10 Jun Cool Computers
MADISON, WI.- A new nanoscale device developed by a University of Wisconsin-Madison Engineering professor could help dissipate heat generated by individual flowing electrons in such devices as laptop computers and provide insights into utilizing forces for quantum computing and communication. This device will allow researchers to study for the first time, in detail, the influence of heat dissipation on single electron transport in transistors.
Electrical and Computer Engineering Associate Professor Robert Blick collaborated on the work with graduate student, Eva Höhberger, as well as with professor Werner Wegscheider at the University of Regensburg, Germany, and researcher Tomas Krämer of Ludwig Maximilians University in Munich.
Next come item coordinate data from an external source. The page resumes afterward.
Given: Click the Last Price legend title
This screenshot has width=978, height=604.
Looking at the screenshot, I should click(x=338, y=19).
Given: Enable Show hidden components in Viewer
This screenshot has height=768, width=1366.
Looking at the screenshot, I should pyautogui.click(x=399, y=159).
Blick and his colleagues developed something similar to a miniscule trampoline for bouncing individual electrons. It measures about 100 nanometers and operates as a suspended membrane suspended over a semiconductor cavity. The movement in the membrane is incredibly small, and the effects of heat dissipation will show up as vibrations of the suspended artificial atoms. This motion causes a change in voltage that researchers can measure.
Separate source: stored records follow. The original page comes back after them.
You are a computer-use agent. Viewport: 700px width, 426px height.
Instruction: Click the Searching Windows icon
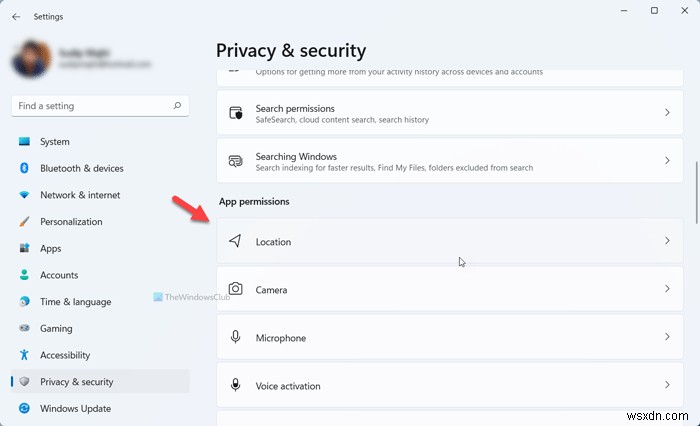236,161
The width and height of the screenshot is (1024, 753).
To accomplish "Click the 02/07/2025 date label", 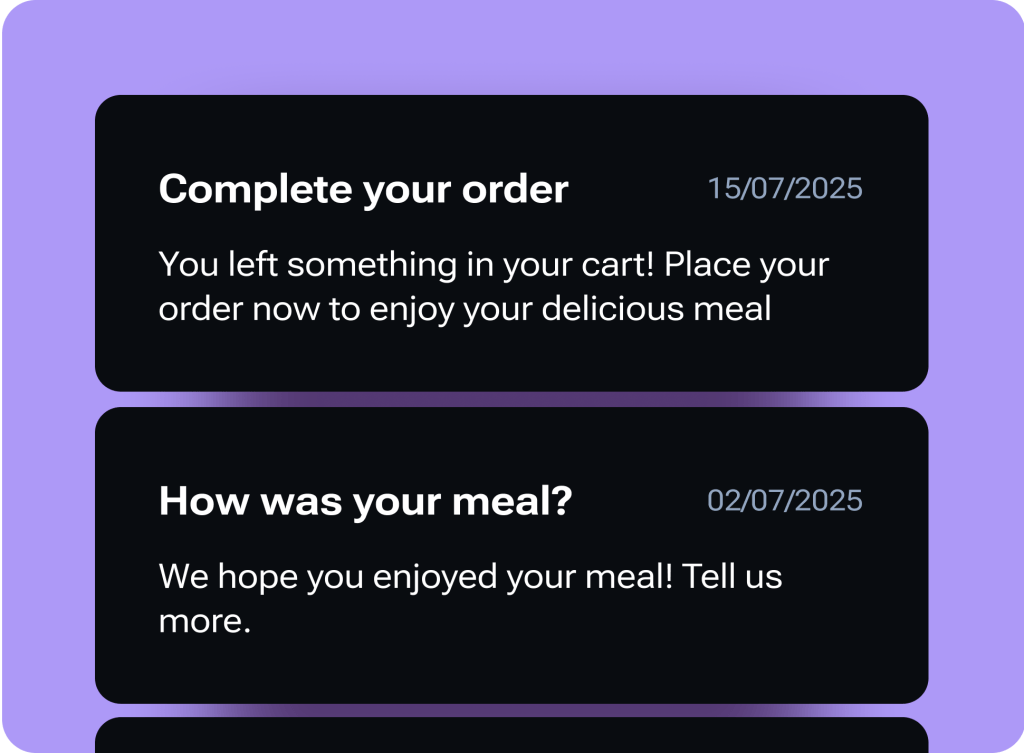I will [784, 500].
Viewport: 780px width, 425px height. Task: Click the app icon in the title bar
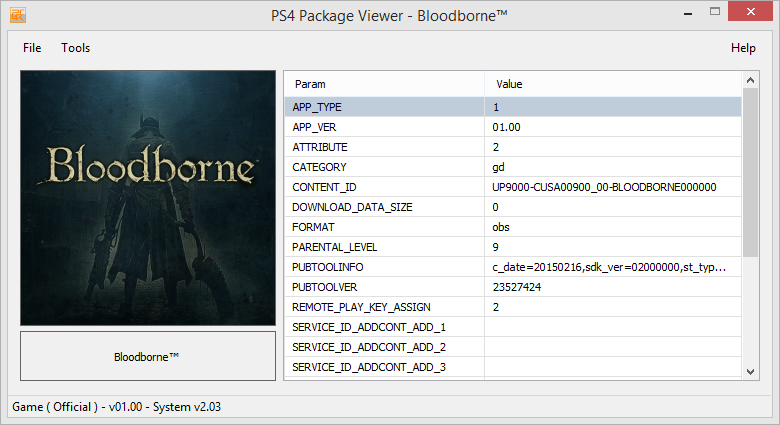pos(17,17)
The device vibrates in the gigahertz range whenever heat is dissipated inside quantum devices, causing a measurable voltage change. “When an electron spreads out as a wave, it has a scale of only about five nanometers, which is just the size scale we can address with our device,” said Blick.
The device itself is constructed of semiconductor materials and will serve as a prototype for future models. Lessons learned from this device could allow Engineers to further develop existing technology limited by the problem of heat dissipation. “The correlation between heat absorbed and the frequency of vibration of the suspended membrane could help future chip designers avoid generating excess heat,” said Blick.
Better understanding of heat dissipation will enable computer chip makers to bring down the temperature of intense heat-generating chips like central processing units (CPUs). “So much heat is being dissipated by CPUs today that may people’s laptops get uncomfortably warm. Our technique for studying low-dimensional electron systems should help future chips avoid generating so much heat,” said Blick.
“Heat is the number one killer of PC’s, so the cooler you can keep a computer or any electronic device the longer it will last,” said Jacob Biehl of Net-Pro Technology. “It’s a major limiting factor when they’re designing computer microprocessors – the faster the processor gets the more heat it generates. Keeping the heat down will enable faster processors to be built.
In a traditional computer, the presence of a group of electrons shows up as a negative charge and represents the “zero state” in binary logic, called a bit. When that charge is missing, the “one state” is represented. In contrast, a quantum computer deals with the quantum mechanics of electrons, which utilizes quantum bits or qubits. Unlike bits, qubits can exist in more than one state at once. This enables quantum computers to calculate all the possible solutions to a complex problem simultaneously, rather than running through them one-by-one like their binary counterparts.
Blick’s system, in the zero-dimension state, will allow researchers to observe an individual electron near the qubit level as it approaches the Heisenberg uncertainty principle. This principle states that as the location of a quantum mechanical particle is discovered, the direction of the particle cannot be calculated because any action to measure the particle changes the particle’s condition.
“Our technique advances the fundamental understanding of how individual electrons generate heat, and at the speed that chips are shrinking, in just two or three years semiconductor manufacturers are going to need the understanding that we are building up today,” said Blick.